What is undermining the Med diet? Climate change, the economic crisis, and changing social demographics, says the FAO. Growing urbanization, which leads to land loss and degradation, has also contributed to the erosion of the traditional Mediterranean diet, along with a struggling farming community and a gradual drain of traditional culinary knowledge. All of this has fed into a drop in consumption of healthy foods, like vegetables, olive oil and beans, with a rise in sales of fast food and prepared foods in the region. So, what’s to be done? Promote sustainable food traditions, from the bottom up, working with farmers and the community, advises the FAO. That’s good advice for the whole planet, too.
— Sharon Palmer, RDN, Editor EN
Goldenseal and Cancer Risk; Wood Pulp in Foods
Q: What is the evidence on goldenseal and cancer risk?
A: Goldenseal is a perennial herb in the buttercup family, native to Canada and the U.S. Native Americans introduced goldenseal to early settlers as part of their traditional medicine to treat digestive problems, skin disorders, and irritated eyes. Today, the supplement has been promoted for a range of health benefits, including controlling muscle spasms, heart health, treating gastrointestinal disorders, and reducing the risk of cancer.
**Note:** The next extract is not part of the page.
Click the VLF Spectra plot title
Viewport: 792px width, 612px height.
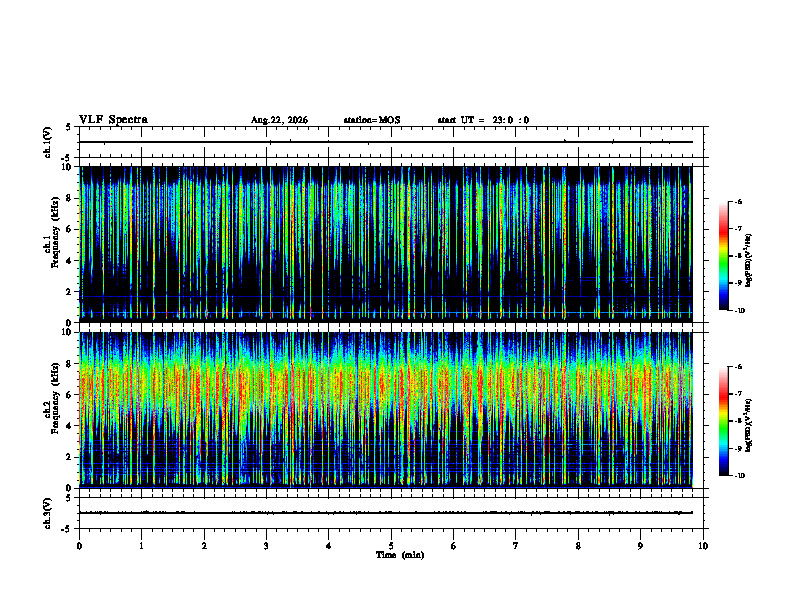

According to Memorial Sloan-Kettering Cancer Center, goldenseal contains a number of natural compounds including berberine, which may have anti-cancer benefits. In laboratory studies, berberine from goldenseal has been found to inhibit the growth of cultured breast and brain cancer cells. However, according to the International Agency for Research on Cancer, research also has found goldenseal root to be “possibly carcinogenic to humans”. In a two-year study, when rats were fed goldenseal (the equivalent of over a pound a week for humans) there was evidence of cancer-causing activity. According to the American Cancer Society, current evidence does not support claims that goldenseal is effective in preventing cancer. In fact, it can have toxic side effects, so discuss taking this supplement with your physician before taking it.
—Kaley Todd, MS, RDN
Q: Is it true that wood pulp is used in foods?
A: Most of us just want food in our food. When it comes to additives, we get very suspicious, especially if that additive is something that sounds like a totally non-food item, like wood pulp. Wood pulp (or cellulose gum) is considered safe for human consumption by the FDA. Cellulose is an extender used in crackers, ice cream, puddings, pancake mixes, frozen waffles, some high fiber cereals, grated cheese products, baked goods, and even meat products. Fast food restaurants rely on cellulose for many of the foods they sell. Cellulose is fiber—plain and simple. It is a natural component of all plant foods. So, foods with added cellulose are higher in fiber. Fiber attracts and holds water, which makes it useful for reduced fat food products because it helps to keep them palatable when fat has been removed. Food companies often add cellulose to increase the perceived health value of a food, because the cellulose contributes to the fiber content. As long as the food is labeled correctly, indicating that cellulose is an ingredient, it is considered safe to consume and is not harmful to humans.